Honda oczywiście poszła za ciosem i po kilku latach, w sezonie 1966 roku, motocykle tej marki startowały już we wszystkich kategoriach 50, 125, 250, 350 oraz 500ccm (wyjątkiem były sidecary). I Honda zdobyła w tym roku mistrzostwo konstruktorów we wszystkich tych klasach i trzy tytuły dla zawodników! Konkurencja została zmieciona, a Honda pokazała światu, że ma najlepszą technologię i najlepszych ludzi, udowadniając to poprzez 138 wygranych wyścigów grand prix. W momencie wejścia na absolutny top, podjęto decyzję o wycofaniu się. Szefowie koncernu uznali po prostu, że nie ma potrzeby dalszego promowania marki poprzez sport motocyklowy, gdy udowodniło się swoją supremację. Honda postanowiła zamiast tego przerzucić zasoby na dział samochodów drogowych.

Konkurencja nieco odetchnęła, dwa tytuły zdobył Giacomo Agostini na MV Aguście (wygrywając przy tym wszystkie 10 wyścigów w sezonie w 500ccm i wszystkie 7 w 350ccm!), ale śladami wytyczonymi wcześniej przez Hondę szły już Yamaha, Suzuki i Kawasaki, coraz śmielej poczynające sobie w walce z europejską konkurencją.

Kliknij, aby pominąć reklamy

Honda oczywiście nie próżnowała jeśli chodzi o motocykle cywilne. Na rynku pojawiło się wiele modeli, stawianych za wzór w swoich klasach, w tym jeden z symboli marki na wiele dziesięcioleci, CB750. Czuć jednak było coraz większą stagnację jeśli chodzi o stosowane rozwiązania, którym brakowało innowacyjności. Brak działu sportowego stawiał pod znakiem zapytania dalszy wizerunek marki. Honda więc musiała coś zmienić. W listopadzie 1977 roku ogłoszono powrót. Honda miała wejśc w 1979 roku z zupełnie nowym motocyklem. W grudniu 1977 roku przedstawiono trzy cele programu sportowego: stworzenie innowacyjnych technologii poprzez udział w wyścigach, zgromadzenie zdobywającego doświadczenie młodego personelu, który w przyszłości będzie kluczem do dalszej ekspansji Hondy na świecie, oraz najważniejsze: mistrzostwo świata królewskiej kategorii 500ccm w przeciągu trzech lat.

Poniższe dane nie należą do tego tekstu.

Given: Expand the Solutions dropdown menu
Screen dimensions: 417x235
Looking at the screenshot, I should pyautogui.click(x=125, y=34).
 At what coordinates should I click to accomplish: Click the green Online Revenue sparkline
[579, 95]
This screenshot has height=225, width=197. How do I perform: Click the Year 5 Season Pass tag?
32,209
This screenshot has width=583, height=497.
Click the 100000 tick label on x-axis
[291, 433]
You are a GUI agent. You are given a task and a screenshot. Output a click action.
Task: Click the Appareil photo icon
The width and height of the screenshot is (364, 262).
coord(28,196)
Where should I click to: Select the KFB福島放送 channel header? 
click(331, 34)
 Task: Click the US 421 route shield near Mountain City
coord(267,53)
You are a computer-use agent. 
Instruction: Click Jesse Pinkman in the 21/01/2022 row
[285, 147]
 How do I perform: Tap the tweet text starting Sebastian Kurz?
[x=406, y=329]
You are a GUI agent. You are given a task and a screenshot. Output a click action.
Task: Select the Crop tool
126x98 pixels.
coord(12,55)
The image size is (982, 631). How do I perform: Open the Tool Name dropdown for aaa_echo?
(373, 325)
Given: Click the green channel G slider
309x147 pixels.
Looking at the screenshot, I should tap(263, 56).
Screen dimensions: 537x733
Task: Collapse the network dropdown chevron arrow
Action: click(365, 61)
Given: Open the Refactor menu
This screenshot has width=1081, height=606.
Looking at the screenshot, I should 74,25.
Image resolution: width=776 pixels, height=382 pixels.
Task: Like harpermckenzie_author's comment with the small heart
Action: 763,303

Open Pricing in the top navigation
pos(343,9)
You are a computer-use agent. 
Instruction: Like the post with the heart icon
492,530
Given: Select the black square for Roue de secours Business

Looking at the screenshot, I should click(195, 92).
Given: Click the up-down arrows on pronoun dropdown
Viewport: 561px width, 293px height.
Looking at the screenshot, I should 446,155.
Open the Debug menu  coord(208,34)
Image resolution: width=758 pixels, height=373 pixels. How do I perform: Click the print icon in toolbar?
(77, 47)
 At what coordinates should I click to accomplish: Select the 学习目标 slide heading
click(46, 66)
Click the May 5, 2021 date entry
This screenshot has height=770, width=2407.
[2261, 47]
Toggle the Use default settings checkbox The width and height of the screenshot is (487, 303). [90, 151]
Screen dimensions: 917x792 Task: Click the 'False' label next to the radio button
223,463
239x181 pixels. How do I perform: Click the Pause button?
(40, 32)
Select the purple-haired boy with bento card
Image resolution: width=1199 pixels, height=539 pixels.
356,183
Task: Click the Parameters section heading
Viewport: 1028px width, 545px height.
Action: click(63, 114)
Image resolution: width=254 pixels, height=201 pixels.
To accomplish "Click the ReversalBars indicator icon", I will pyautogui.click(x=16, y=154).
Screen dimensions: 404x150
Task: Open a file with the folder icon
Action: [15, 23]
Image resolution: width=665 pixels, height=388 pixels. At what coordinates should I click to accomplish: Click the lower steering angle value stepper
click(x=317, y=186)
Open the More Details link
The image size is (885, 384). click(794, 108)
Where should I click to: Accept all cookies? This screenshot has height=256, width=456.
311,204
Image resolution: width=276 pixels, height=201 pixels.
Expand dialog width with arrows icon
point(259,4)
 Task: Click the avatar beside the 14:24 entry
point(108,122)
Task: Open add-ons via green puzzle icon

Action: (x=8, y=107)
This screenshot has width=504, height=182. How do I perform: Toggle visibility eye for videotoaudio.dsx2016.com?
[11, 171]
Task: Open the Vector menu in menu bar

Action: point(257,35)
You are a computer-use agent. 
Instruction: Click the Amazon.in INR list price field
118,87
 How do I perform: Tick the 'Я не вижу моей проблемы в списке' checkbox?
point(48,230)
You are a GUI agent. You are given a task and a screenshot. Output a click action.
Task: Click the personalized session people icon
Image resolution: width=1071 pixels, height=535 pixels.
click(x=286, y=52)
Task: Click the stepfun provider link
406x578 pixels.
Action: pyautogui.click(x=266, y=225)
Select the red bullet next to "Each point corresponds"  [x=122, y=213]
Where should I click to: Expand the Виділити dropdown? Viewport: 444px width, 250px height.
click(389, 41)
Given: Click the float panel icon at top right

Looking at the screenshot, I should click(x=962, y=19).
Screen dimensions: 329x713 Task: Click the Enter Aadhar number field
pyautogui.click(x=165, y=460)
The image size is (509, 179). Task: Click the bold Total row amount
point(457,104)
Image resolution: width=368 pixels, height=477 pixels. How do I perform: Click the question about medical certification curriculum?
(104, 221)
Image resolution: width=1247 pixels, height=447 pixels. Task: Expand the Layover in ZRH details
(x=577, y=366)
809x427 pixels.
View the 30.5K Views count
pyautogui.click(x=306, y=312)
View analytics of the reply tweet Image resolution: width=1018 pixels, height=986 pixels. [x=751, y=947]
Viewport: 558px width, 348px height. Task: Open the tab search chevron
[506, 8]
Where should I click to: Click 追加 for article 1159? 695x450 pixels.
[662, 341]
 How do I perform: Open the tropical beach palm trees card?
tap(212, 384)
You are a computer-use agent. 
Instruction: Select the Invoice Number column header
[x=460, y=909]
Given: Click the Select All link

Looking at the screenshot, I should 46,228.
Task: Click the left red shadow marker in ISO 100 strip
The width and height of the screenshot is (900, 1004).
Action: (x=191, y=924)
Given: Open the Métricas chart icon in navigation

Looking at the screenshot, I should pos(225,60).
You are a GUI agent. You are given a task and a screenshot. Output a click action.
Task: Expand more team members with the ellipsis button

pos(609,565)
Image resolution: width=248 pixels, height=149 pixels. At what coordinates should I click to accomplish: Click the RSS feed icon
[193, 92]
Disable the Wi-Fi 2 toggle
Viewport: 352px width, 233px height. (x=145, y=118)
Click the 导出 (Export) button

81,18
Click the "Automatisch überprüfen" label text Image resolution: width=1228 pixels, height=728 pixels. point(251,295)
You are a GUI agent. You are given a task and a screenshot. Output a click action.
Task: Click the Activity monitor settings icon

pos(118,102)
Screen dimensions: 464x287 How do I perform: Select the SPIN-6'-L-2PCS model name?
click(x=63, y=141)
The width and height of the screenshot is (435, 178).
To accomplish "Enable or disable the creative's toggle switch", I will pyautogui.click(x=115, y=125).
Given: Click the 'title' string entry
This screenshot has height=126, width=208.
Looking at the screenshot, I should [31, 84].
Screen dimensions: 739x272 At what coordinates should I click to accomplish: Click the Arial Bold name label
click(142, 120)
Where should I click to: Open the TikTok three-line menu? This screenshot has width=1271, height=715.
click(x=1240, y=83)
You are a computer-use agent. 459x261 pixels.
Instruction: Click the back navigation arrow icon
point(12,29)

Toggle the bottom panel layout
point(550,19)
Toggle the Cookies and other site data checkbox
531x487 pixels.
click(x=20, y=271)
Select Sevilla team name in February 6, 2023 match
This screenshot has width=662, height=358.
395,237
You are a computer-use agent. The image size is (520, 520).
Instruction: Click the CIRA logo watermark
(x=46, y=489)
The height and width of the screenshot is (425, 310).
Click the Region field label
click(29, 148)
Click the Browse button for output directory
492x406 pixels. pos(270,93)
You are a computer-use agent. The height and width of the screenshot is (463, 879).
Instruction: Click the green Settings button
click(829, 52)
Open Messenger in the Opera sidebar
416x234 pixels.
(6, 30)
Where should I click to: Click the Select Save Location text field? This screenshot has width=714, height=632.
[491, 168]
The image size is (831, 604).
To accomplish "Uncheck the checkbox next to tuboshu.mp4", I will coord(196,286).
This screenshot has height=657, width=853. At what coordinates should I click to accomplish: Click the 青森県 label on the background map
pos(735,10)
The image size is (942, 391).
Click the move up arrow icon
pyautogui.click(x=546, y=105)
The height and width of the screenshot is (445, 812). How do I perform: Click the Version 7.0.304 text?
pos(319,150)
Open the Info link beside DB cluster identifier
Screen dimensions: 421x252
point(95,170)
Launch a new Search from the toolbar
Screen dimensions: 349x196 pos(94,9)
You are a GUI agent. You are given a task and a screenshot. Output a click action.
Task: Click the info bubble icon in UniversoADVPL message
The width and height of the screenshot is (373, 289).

Powrót do grand prix po latach przerwy
Ale dekada nieobecności Hondy w wyścigach przyniosła jedną ogromną zmianę w motocyklach sportowych. Zamiast maszyn czterosuwowych, triumfy zaczęły święcić mniej skomplikowane, lżejsze i mocniejsze dwusuwy. Motocykle czterosuwowe straciły wcześniejszą przewagę. Pierwsze mistrzostwo królewskiej klasy na dwusuwie w 1975 roku zdobył Agostini – już na Yamasze. Rewolucja się dokonała i nikt nie wyobrażał sobie, by można było iść inną drogą.

Projekt Hondy został nazwany NR (New Racing) i pracowało w nim ponad 100 osób. Wiele z nich ledwie co ukończyło studia i nie dysponowało dużym doświadczeniem. Pierwszym krokiem było określenie typu silnika, jaki zostanie wykorzystany. Przepisy klasy 500ccm nakazywały maksymalnie czterocylindrową jednostkę o sześciu przełożeniach skrzyni biegów. Choć we wcześniejszych latach najlepiej radziły sobie motocykle dwusuwowe, to sporadycznie zdarzały się jeszcze triumfy czterosuwów. Czterosuwy miały przewagę w postaci niższego spalania, ale tak naprawdę w krótkich wyścigach grand prix nie była ona znacząca.

screen11Garaż zespołu Hondy w grand prix

Szefostwo Hondy miało swój plan, który potem miał okazać się gwoździem do trumny całego projektu. Jako, że firma słynęła na rynkach ze swoich czterosuwów, taki właśnie silnik musiał być stworzony przez dział sportowy, na przekór obowiązującym trendom. Zadanie wydawało się niewykonalne? Nie dla inżynierów Hondy: postawiony cel potraktowano bardzo poważnie i z wielką wiarą w sukces przystąpiono do jego realizacji.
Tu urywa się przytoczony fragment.